Circulating and Traversing

Here is a new piece in 42edo. My main idea here was to use a relatively small scale. The scale here uses 9 notes per octave, out of the total of 42 per octave the tuning makes available. I like how four steps of the interval 35:24 comes very close to 32:7. This is rather like how four steps of the interval 3:2 comes very close to the interval 5:1. This second closeness is the syntonic comma, fundamental to conventional music. 35:24 is quite close to 3:2. Maybe the similarity of these two closenesses will let me make some music that doesn't sound too too unconventional?

The interval 48:25 (the inverse of 35:24) corresponds to 19 steps of 42edo. This table shows, in the second column, the sequence of pitch classes visited when moving by repeated intervals of 19 steps. The third and fourth columns show when this sequence comes close to the starting pitch (0). When the sequence comes closer than it has before, that marks a scale size that has the circulation property.

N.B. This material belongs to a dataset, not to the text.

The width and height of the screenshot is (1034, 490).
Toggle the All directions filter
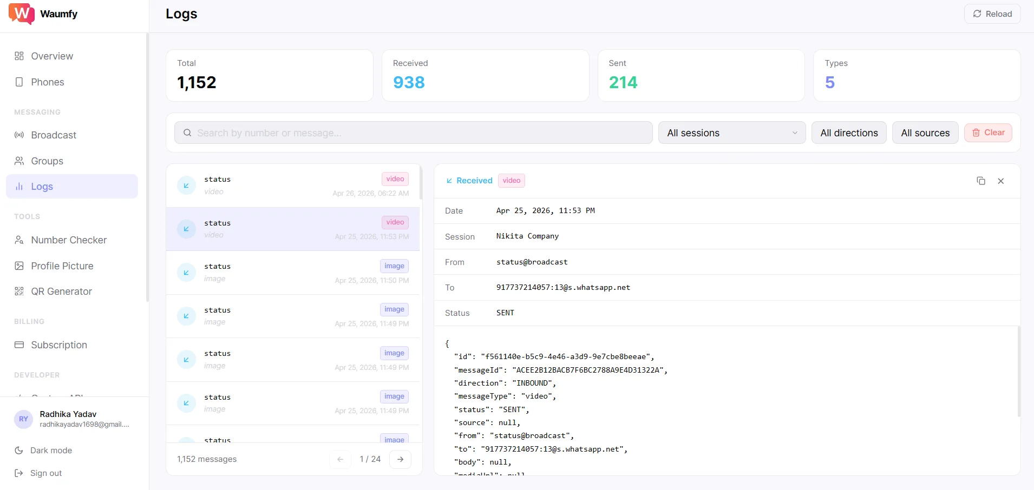coord(848,133)
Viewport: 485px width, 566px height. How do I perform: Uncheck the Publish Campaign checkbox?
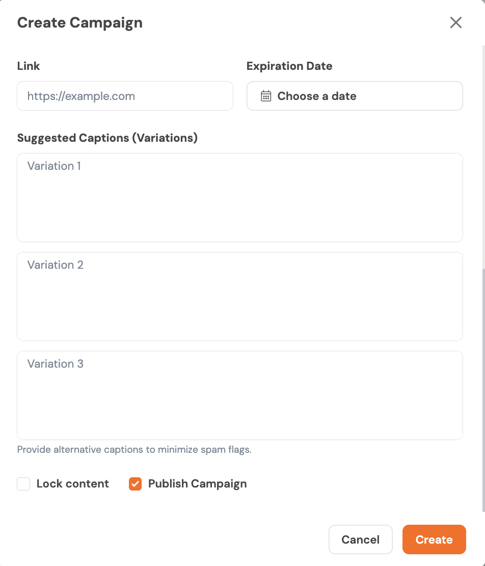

Circulation means the scale can be shifted by just tweaking one of the included pitch classes. Scales of size 3, 5, 7, 9, 11, 20, and 31 circulate here. The scale used in this new piece is the scale of size 9, including the pitch classes 0, 7, 11, 15, 19, 26, 30, 34, and 38. The scale can be shifted in one direction by replacing 0 with 3, or in the other direction by replacing 26 with 23. These replacements correspond to the conventional sharps and flats of changing keys.

The other desired property of a scale is that it supports comma traversal. In this diagram, moving one cell to the right is moving a minor third, 6:5. Moving up a cell is moving by the interval 8:7. The nine pitch classes of this scale form a path that connects repeated appearances of pitch classes. This path corresponds to a comma traversal.

My algorithmic composition software is based on a consonance score for intervals. 3:2 gets a very good score; 35:24 does not get a very good score! 6:5 and 8:7 get reasonably good scores. This scale being based on a rather dissonant generator gave my software a bit of a challenge! I can tweak my consonance score calculator to some extent, but there are practical limits! So trying to build music using 35:24 as a parallel to 3:2 could only go so far! I tried to use a scale with only 7 notes per octave, the same as a conventional diatonic scale. But the resulting path really could not be traversed with reasonably consonant intervals! So I moved up to 9 notes per octave... it came out a lot better!